> Your objective: With both ends included, repeat exactly the lines of the entries below from the one containing "You are a GUI" down to the one containing "This screenshot has height=791, width=1446.", and no others.

> Recorded data:
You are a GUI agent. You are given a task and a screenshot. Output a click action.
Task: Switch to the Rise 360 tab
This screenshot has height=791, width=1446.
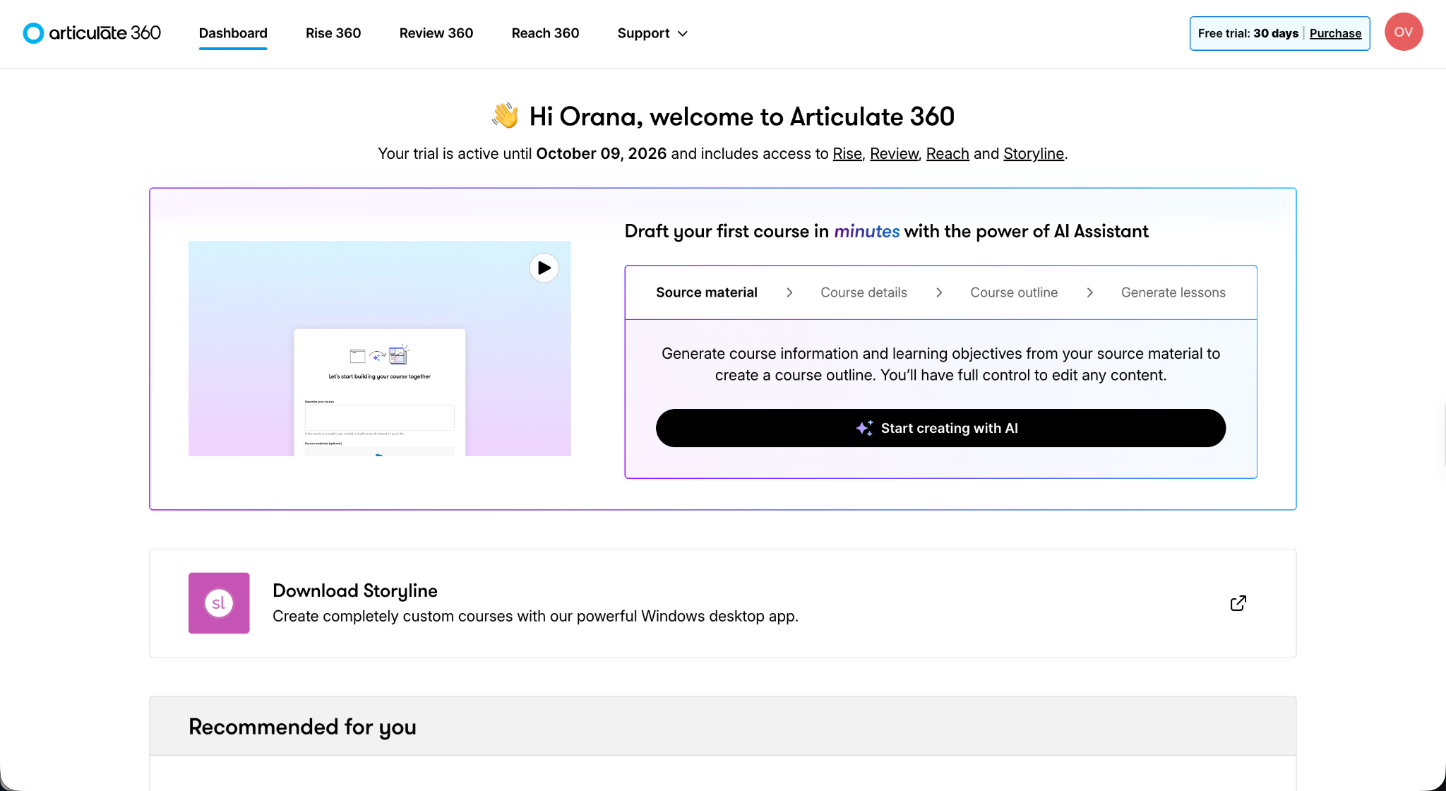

==

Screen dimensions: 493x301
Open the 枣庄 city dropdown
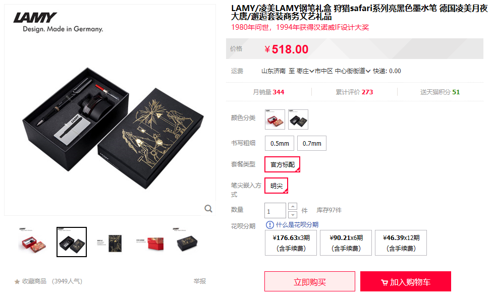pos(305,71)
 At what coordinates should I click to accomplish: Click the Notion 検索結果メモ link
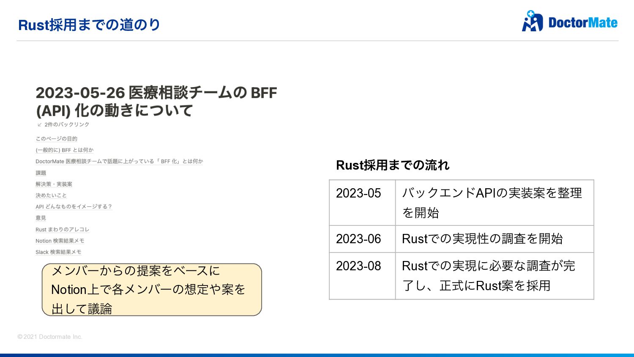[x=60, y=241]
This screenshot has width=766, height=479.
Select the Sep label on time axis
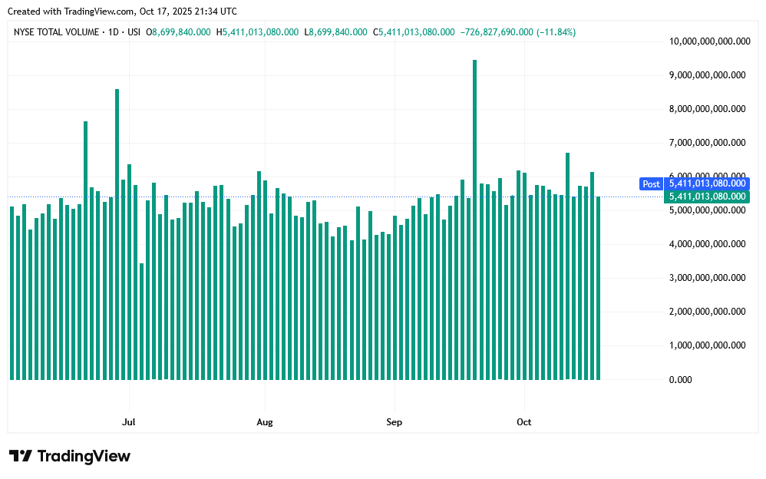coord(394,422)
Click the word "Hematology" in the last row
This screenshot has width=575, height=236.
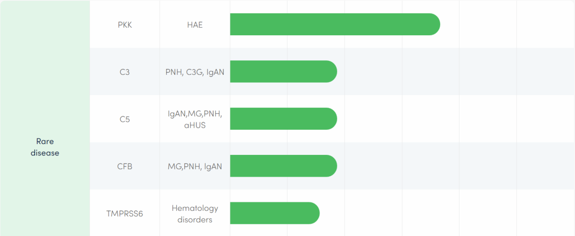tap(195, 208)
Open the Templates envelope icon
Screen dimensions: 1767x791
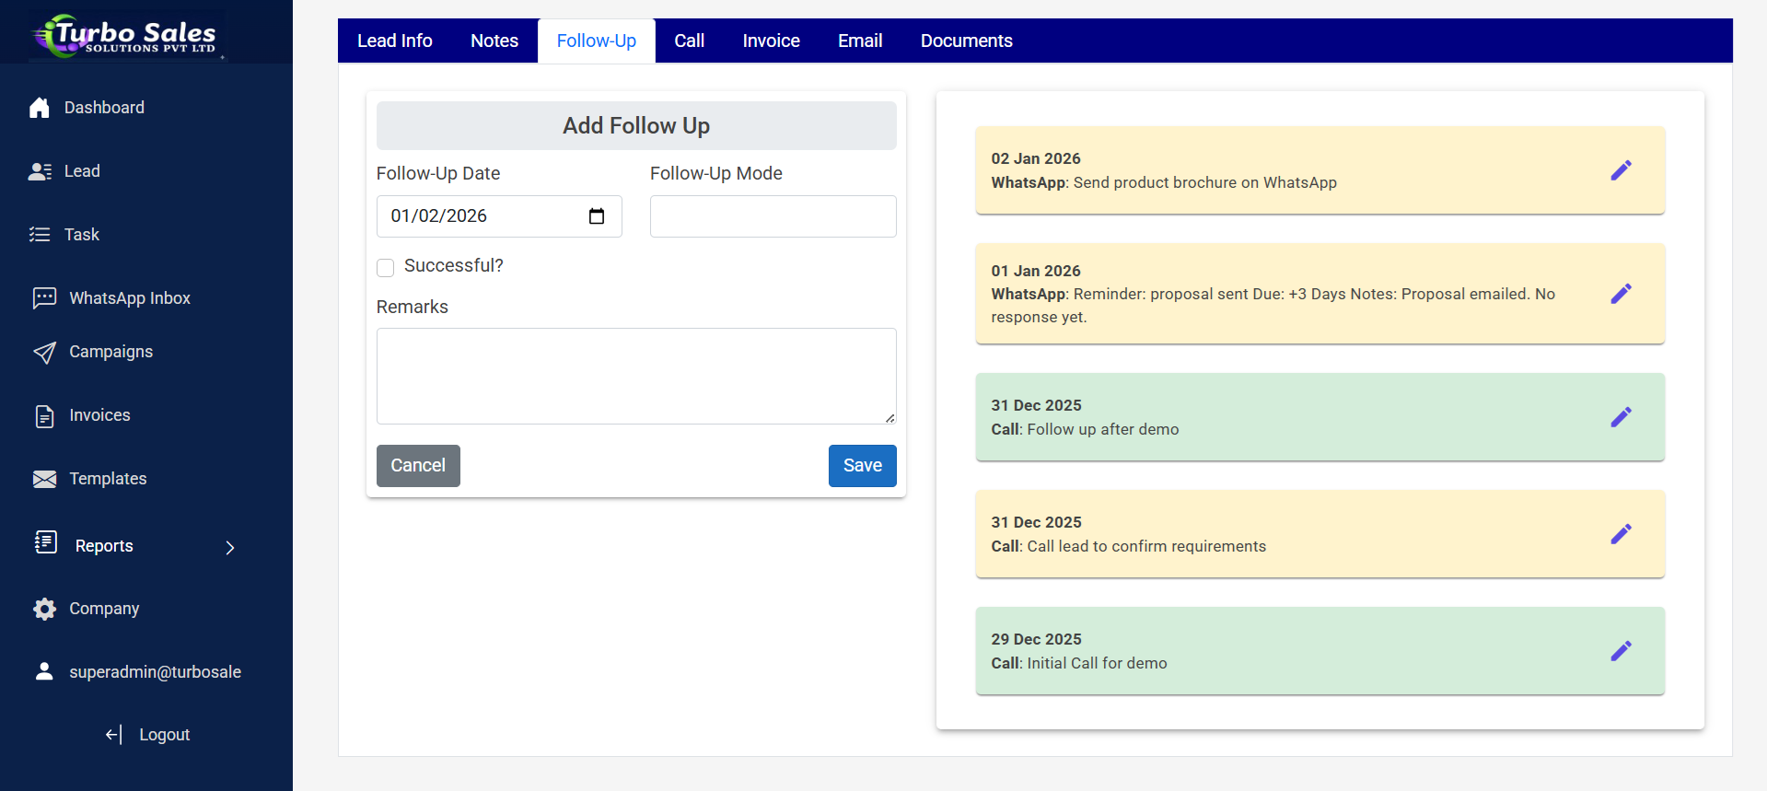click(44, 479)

> Your response:
You are a GUI agent. You are given a task and a screenshot. Output a click action.
Task: Switch to the Rise 360 tab
This screenshot has height=791, width=1446.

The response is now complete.